This last attempt at CP25k, I did the first seven weeks faithfully doing three runs a week with the GetRunning App on my iPhone5 in a running belt and with a 12 ounce bottle of water in hand. I believed in "claire" and was able to do the runs exactly as instructed.
After the W7 Run 3 I was so drained that I had to take a nap in the afternoon, and was feeling like I was so worn down that I felt I could easily fall sick. At this point I decided to diverge from the GetRunning app suggested schedule and only run when I felt both I was strong enough to run, and that the after-run weakness would not interfere with my responsibilities. I ended up recovering for 12 days before W8R1, and then running only once or twice a week for the rest of the program.
As far as time and pace, I run slow - at 30-40th percentile of my age group of 5k results posted on the Internet, and also according to the "age rated" running web calculator.
To do a 5k instead of the 30 minute run for the W9 Run 3, I created a custom workout in iSmoothRun of 3 minutes warm up and a 5k steady interval at my 30 minute pace. Just like in the 30 minute runs, the first minutes seemed to drag by, but near the middle I seemed to stop thinking about the time and just focused on running with good "Chi Running" form. In what seemed no longer than the previous 30 minute runs, the app announced that I had 800 meters left, and soon it said 400 meters left.
While I imagined I was a runner with reserve energy to pick up my pace to the end, my legs were imagining something different. Soon the app announced my 5k time and average pace and I slowed to a very, very slow walk. I wanted to jump from the excitement of completing my first 5k, but my legs were focused on the walk back to the apartment.
I have done a second 5k (in 38:08 for 7:38 average pace) plus another 0.5k interval after a few minutes recovery. I probably should not have done the extra as one of my calf muscles was painfully stiff a few hours later and continues the next day. Getting up and walking seems to quiet the pain.

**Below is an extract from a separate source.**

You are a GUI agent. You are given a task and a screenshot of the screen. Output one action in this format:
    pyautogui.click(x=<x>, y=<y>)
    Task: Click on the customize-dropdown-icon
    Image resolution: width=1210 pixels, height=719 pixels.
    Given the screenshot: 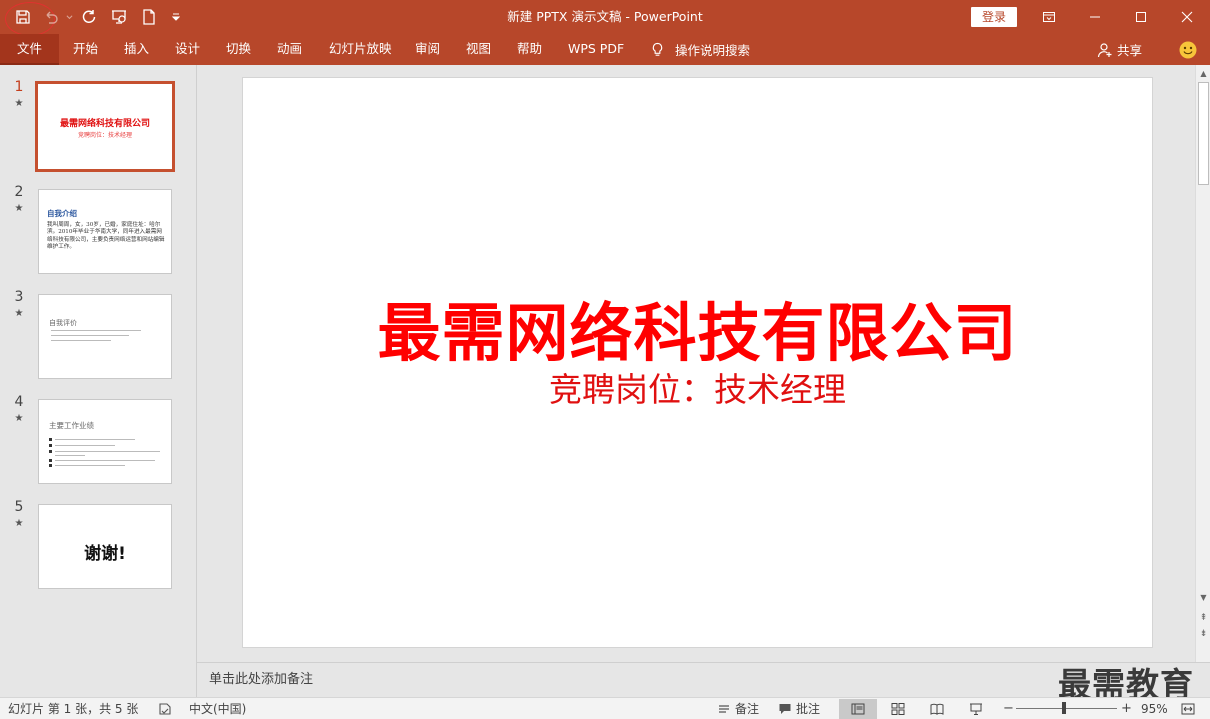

So what do I consider the secrets to my success this time where not before? First and foremost having Claire along for the runs, and having an application to time the intervals. Second, I feel that running on the sidewalk (and having to avoid dog doo), instead of running on the treadmill, provided more diversion for my mind. I knew that success depended on changing my thinking from "how long till I can stop", to not thinking about how hard or how long or even how slow I was running. I am sure that a real runner would be more focused on form or pace, and I did sometimes manage to comply when the iSmoothRun announced "Speed up" or "Slow down". Also, when I would feel a little twinge of pain, I would try to analyze my form to see if adjusting my lean or allowing my hips to move more would eliminate the feeling, but within seconds I returned to watching for dog doo and would forget all about feelings or the time.
(I'm not sure if switching from Nike Air Monarch to the much lighter weight Nike FlexRun 2013 shoe made any difference, but knowing the shoes were lighter gave me the impression I did not have to work as hard to run.)
It has been great fun to read about others' progress here on the forum. I wish you the success you desire and that you will soon feel the contentment I feel to have achieved this goal that I set out to accomplish so many years ago.